Is all your private data – such as emails and text messages – protected from a warrantless search?
The Minnesota legislature is tackling that very question with a new bill that, if passed, would amend the state's constitution.
It would clarify that personal data is protected by the U.S. Constitution's Fourth Amendment, which forbids the unreasonable search and seizure of "persons, houses, papers, and effects."
The bill is providing some rare common ground on the state's political scene – it's backed by a number of Republicans, Democrats, and representatives from a diverse coalition of Minnesota activist groups, including the ACLU, the Tea Party and Occupy Minnesota, according to The UpTake.
Will it pass?
The website says the proposal will be taken up by the Government Operations Committee this Thursday. Click here to read the bill and check its status.

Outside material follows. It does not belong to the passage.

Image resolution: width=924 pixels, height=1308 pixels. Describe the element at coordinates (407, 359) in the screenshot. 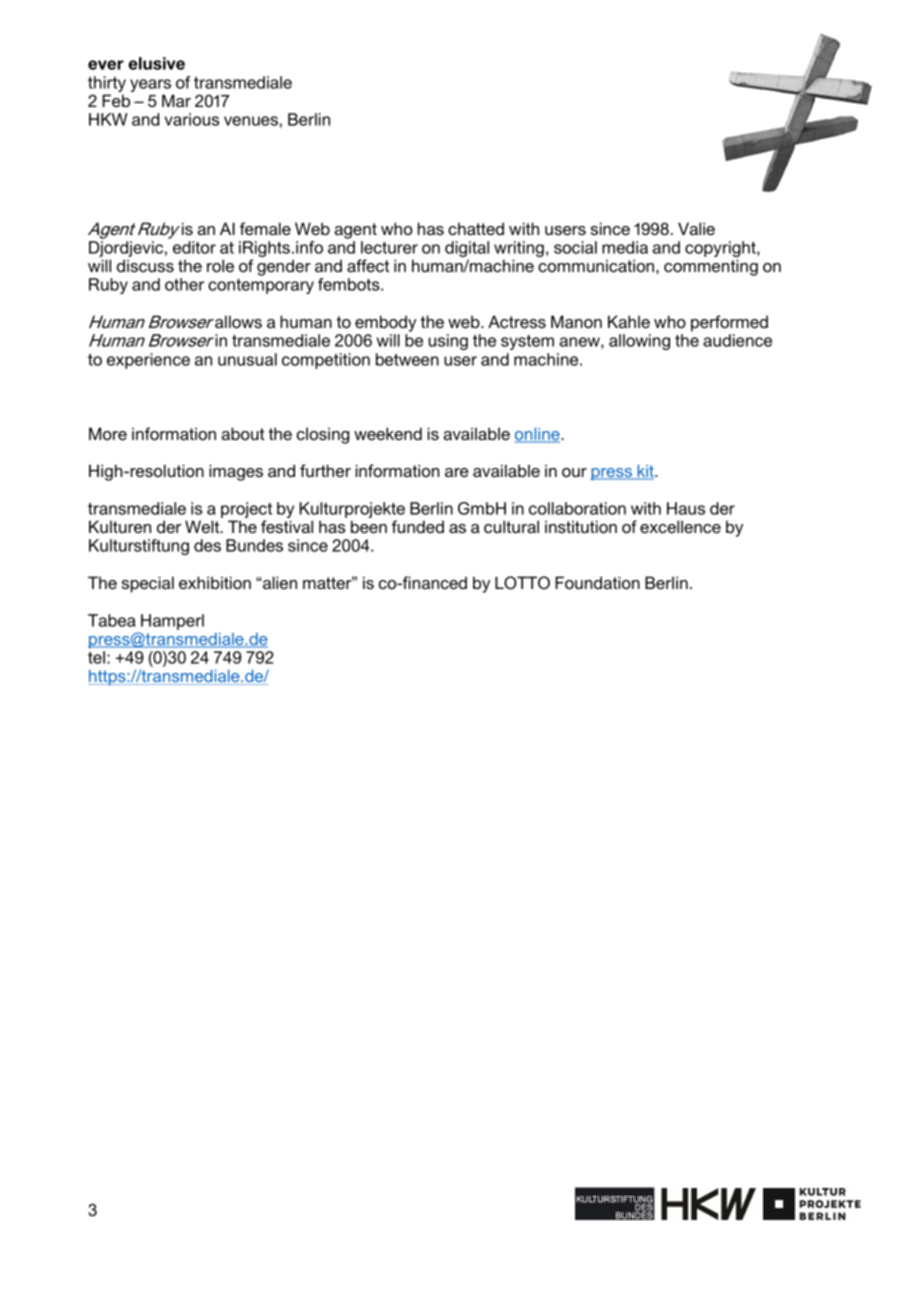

Despite the support, Star Tribune reports there could be an uphill battle in the state senate, where DFL Sen. Ron Latz – chairman of the Judiciary Committee, through which the bill would have to pass – refused to give the proposed legislation a hearing last month.
Latz, according to the paper, says data privacy questions have already been resolved by the courts.
But the bill's backers are continuing their push. At a press conference this morning (where many of the supporters were gathered), bill co-author Rep. Peggy Scott said she believes the amendment "would bring a 21st Century look at the Fourth Amendment to the constitution."
The Andover Republican suggested that if smartphones and tablets were around when the constitution was being written, the founding fathers “would have included a person’s technological communications" in the Fourth Amendment.
WCCO notes that if the bill is passed, Minnesota voters would have the final say on the constitutional change next year.